• Your assignment
Pictures excluded, output exactly the lines from the one containing "The image size is (485, 303)." through the last line of the listing below.

----

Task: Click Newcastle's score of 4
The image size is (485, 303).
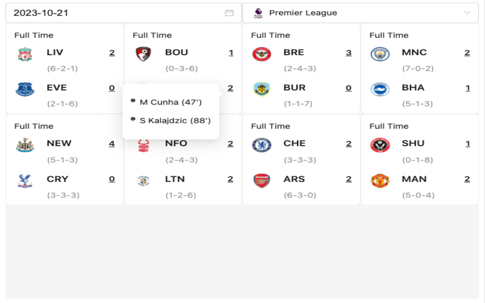Action: (111, 144)
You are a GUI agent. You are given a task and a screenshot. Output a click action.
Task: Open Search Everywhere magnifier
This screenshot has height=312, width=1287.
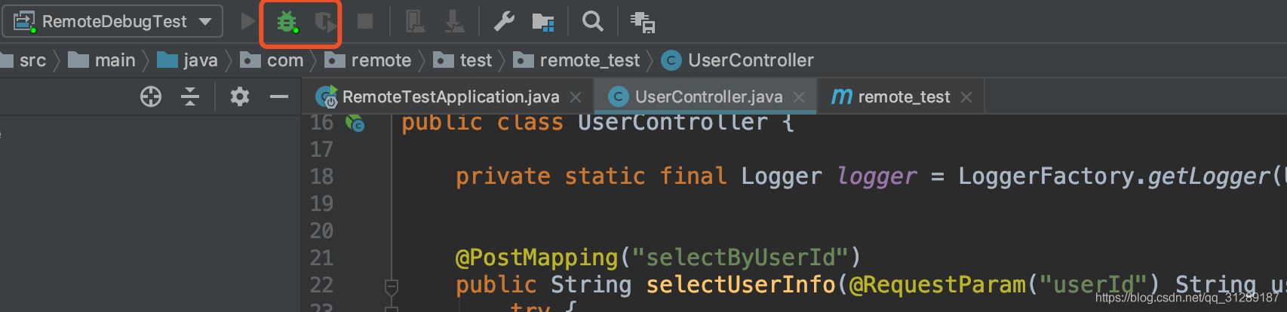tap(592, 22)
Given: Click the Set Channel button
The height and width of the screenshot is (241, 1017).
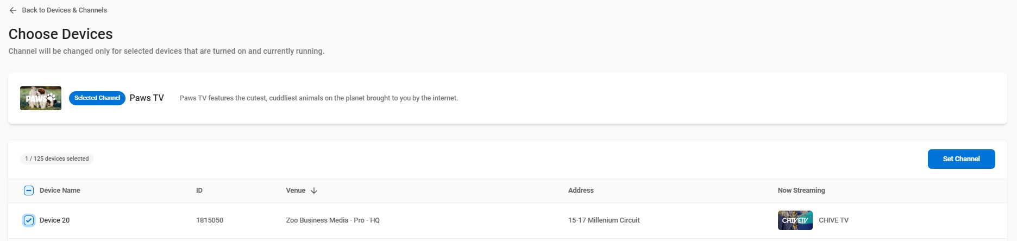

----

• Written response
The image size is (485, 303).
Action: (111, 144)
You are a GUI agent. You are given a task and a screenshot. Output a click action.
Task: Open Search Everywhere magnifier
This screenshot has height=312, width=1287.
tap(592, 22)
Given: Click the Set Channel button
The height and width of the screenshot is (241, 1017).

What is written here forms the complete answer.